Customer service is going through a reset and the Channel has a real opportunity to shape where it goes next.
BT and Sky are closing their in-house contact centres, and Foundever is moving to a more decentralised, hybrid model. These shifts reflect that traditional service setups are struggling to keep up with digital expectations.
But technology alone isn’t the answer. Businesses need partners who can guide them through meaningful change, blending automation with empathy and scale with a human touch.
That’s where the Channel comes in: not just in delivering tools, but helping clients build smarter, more people-focused ways to serve and support their customers.
Shaping the new service model
Traditional contact centres, with their high overheads and siloed systems, are being phased out. In their place, organisations are adopting cloud-based, AI-augmented service environments that enable better scalability, flexibility and customer experience.
In the UK, this shift is already underway.
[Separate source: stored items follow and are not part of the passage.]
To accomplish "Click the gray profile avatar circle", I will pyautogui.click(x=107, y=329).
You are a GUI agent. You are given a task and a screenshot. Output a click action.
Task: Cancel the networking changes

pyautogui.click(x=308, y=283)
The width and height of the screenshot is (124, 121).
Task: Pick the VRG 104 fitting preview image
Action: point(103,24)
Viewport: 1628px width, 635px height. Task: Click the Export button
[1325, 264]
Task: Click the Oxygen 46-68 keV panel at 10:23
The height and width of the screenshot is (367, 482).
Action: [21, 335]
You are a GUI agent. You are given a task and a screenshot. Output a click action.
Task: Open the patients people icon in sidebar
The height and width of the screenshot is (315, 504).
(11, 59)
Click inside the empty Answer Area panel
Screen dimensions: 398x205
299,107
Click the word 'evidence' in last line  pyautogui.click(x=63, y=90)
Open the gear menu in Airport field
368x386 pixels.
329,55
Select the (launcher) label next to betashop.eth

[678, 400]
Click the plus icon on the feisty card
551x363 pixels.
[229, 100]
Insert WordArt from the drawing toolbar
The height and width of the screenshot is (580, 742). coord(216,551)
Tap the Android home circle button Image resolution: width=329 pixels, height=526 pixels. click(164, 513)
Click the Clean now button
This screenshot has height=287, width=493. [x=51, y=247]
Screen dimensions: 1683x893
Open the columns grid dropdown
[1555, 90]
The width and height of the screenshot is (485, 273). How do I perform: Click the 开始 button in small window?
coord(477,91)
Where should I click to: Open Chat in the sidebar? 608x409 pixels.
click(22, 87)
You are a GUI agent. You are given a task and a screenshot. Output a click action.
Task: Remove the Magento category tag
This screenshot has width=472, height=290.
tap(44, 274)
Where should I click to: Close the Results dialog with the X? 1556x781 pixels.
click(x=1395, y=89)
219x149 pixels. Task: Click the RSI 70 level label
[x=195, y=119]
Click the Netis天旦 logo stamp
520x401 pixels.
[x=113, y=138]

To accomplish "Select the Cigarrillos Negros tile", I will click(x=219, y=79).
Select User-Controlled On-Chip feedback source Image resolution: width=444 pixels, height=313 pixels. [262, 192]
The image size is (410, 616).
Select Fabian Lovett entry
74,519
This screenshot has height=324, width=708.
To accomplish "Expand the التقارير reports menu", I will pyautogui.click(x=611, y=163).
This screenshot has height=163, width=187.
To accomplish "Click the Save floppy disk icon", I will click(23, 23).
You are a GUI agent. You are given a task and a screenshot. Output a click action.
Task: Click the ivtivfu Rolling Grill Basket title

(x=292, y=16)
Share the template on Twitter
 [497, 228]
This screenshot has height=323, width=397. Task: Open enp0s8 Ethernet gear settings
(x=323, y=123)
KPMG’s 2024 Customer Experience Excellence report found that leading brands like First Direct and Ocado are setting new benchmarks by blending AI with human empathy to deliver more intuitive and responsive service experiences. Similarly, Salesforce’s UK research shows that 88 per cent of service professionals using AI say it saves them time and allows them to focus on more meaningful, complex interactions.
For UK resellers and managed service providers, this shift isn’t just a trend, it’s a big opportunity. By helping clients move away from legacy systems and adopt flexible, cloud-based platforms, with the right mix of automation, analytics and self-service capabilities, the Channel can step into a more strategic role. It’s no longer just about selling tech. It’s about helping businesses truly change the way they serve their customers.
Turning automation into competitive advantage
AI-driven automation such as chatbots, self-service portals and virtual assistants has already proven its ability to cut costs and improve availability. But forward-thinking channel providers are taking things further with AI augmentation: enhancing human performance with contextual intelligence.
This includes tools that automatically surface the right knowledge articles, recommend next-best actions or route calls based on real-time sentiment. For channel partners, offering these AI capabilities as part of a broader managed service or bundled solution creates stickier relationships and recurring revenue streams.
For example, BT launched its AI-powered assistant Aimee and the service now handles up to 60,000 customer conversations a week, with automation success rates nearing 50 per cent, freeing agents to focus on more complex issues.
But even the smartest AI tools can only go so far if they’re built on outdated, disconnected systems.
Moving beyond legacy infrastructure
One of the biggest obstacles clients face is the sprawl of outdated, on-premise customer service systems. Many UK businesses still operate with disconnected tools that make it hard to deliver seamless, omnichannel experiences.
This challenge is especially pressing as infrastructure shifts accelerate across the UK. Openreach’s nationwide copper switch-off is forcing businesses to migrate away from legacy connectivity and toward full-fibre services, with millions affected. Meanwhile, the UK government has admitted that more than one quarter of its digital systems are outdated, costing the public sector £45 billion a year and making service innovation harder to deliver.
Here lies another strategic opportunity for channel partners: becoming enablers of cloud migration and platform consolidation. Whether it's integrating UCaaS and CCaaS offerings or helping clients shift to modern CRM systems, channel providers can step in as trusted advisors, removing complexity and unlocking new service potential.
But modernisation shouldn’t come at the expense of people. Smart channel partners will frame technology not as a replacement for human agents, but as a tool to empower them. This human-first approach is what will differentiate channel offerings in a crowded market.
The people behind the headsets
Crucially, modern service models must not devalue the human element. While AI and automation can handle routine queries, emotionally complex issues still require empathy and human judgement. Channel partners should ensure that technology implementations elevate the human experience for both customers and frontline agents.
This is more than a best practice, it's a growing necessity. Customer complaints about poor service in the UK have surged by 24 per cent in the past year, with many frustrations tied to impersonal chatbot experiences and long waits for human support.
By giving agents the tools to work smarter, cutting down on complexity, making systems easier to use and surfacing the right information at the right time, the Channel can help turn busy service centres into places that genuinely add value.
It’s not just about making things better for customers. It’s about making things better for the people supporting them too.
Building what comes next
The changes unfolding in customer service aren’t temporary - they’re foundational. And for the Channel, that’s an open door. This is a real chance to step up, not just as providers of tech, but as partners in shaping smarter, more human ways to support customers.
Clients don’t just need new tools, they need guidance. They need help making sense of the shift from legacy systems to cloud platforms, from reactive support to proactive engagement, from disconnected processes to empowered people. Players who bring that clarity and who balance innovation with empathy won’t just stay relevant, they’ll become essential.